The 2010 inaugural class is: John Y. Brown Jr., KFC; Pearse Lyons, Alltech; the late William T. Young, W.T. Young Storage and Overbrook Farm; Warren Rosenthal, Jerry’s Restaurants/Jerrico/Long John Silver’s; John Schnatter, Papa John’s; Jim Host, Host Communications and Printing; the late Ralph G. Anderson, Belcan; Davis Marksbury, Exstream Software; and University of Kentucky President Lee Todd, Projectron Inc. and DataBeam Corp.

Inductees were selected based on a variety of attributes, including revenue and profit growth, entrepreneur activity or visibility, innovativeness of product or service offered, contributions to community-oriented projects and society, creating jobs, and contributions to their industry.

“I am humbled to be recognized alongside some of the heavyweights of Kentucky’s business world,” said Todd. “I thank all of the sponsors for this honor, and I applaud them for creating the Kentucky Entrepreneur Hall of Fame. We need more Kentuckians to realize that they can create their own jobs right here in Kentucky. I hope this hall of fame will help spark curiosity and imagination in people across the commonwealth.”

Five emerging entrepreneurs were recognized also: Randy Riggs, Advanced Cancer Therapeutics; Keith Ringer, Metro Mojo LLC; Ben Self, Blue State Digital; Randall Stevens, Mersive Technologies and ArchVision; and Audra Stinchcomb, AllTranz Inc.

Sponsors are Kentucky Small Business Development Centers, Kentucky Science and Technology Corp. and Awesome Inc.

Thorntons Gives $1M to Speed Museum

Thorntons, one of Kentucky’s largest privately held corporations, is making a $1 million contribution to The Speed Art Museum in Louisville. The Thorntons, with 165 convenience stores, car washes and travel plazas in five states beginning in 1971, have a family history of supporting the arts.
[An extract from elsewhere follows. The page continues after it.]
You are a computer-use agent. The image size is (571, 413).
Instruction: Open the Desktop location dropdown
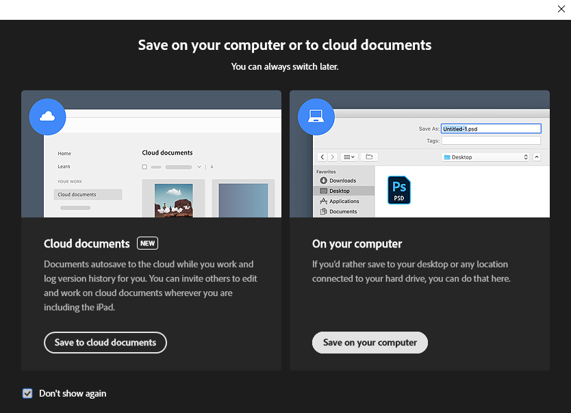click(486, 157)
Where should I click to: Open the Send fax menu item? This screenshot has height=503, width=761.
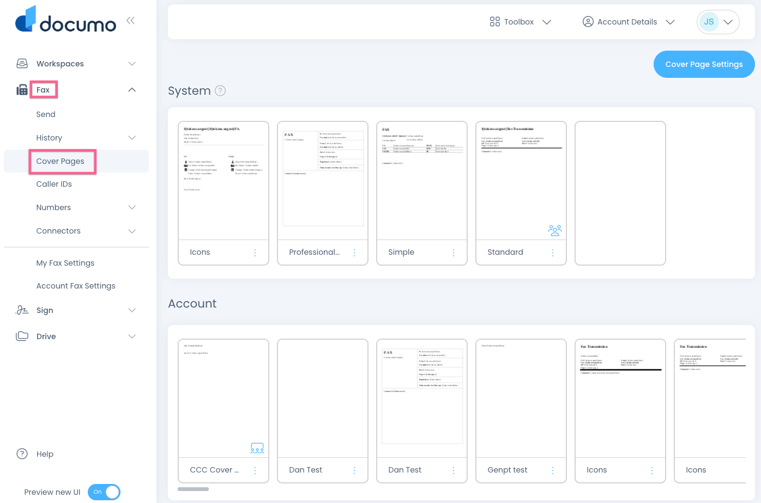[46, 114]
Bonnie Thornton, wife of founder James Thornton, is a former board of directors member with Speed, which is the state’s largest art museum. An ongoing Changing Speed capital campaign will fund expansion and renovation of the museum (speedmuseum.org) on the campus of the University of Louisville.

“Since our inception almost 40 years ago we have made a dedicated commitment to recognize and assist the multitude of diverse nonprofit organizations in the Louisville area,” Thorntons Inc. CEO Matt Thornton said, “and we continuously explore ways to give back to the communities that we serve.”

Arts philanthropy makes a difference. An improving quality of life is an economic development recruitment tool, but more importantly, creative stimulation is proven to nurture entrepreneurship that is vital to lifting the prospects of our state.

“Thorntons is a very important corporate citizen for the markets in which it operates,” added Todd Lowe, chairman of the Speed Board of Trustees. “Their generosity in supporting community organizations is critical to the success of many nonprofits.”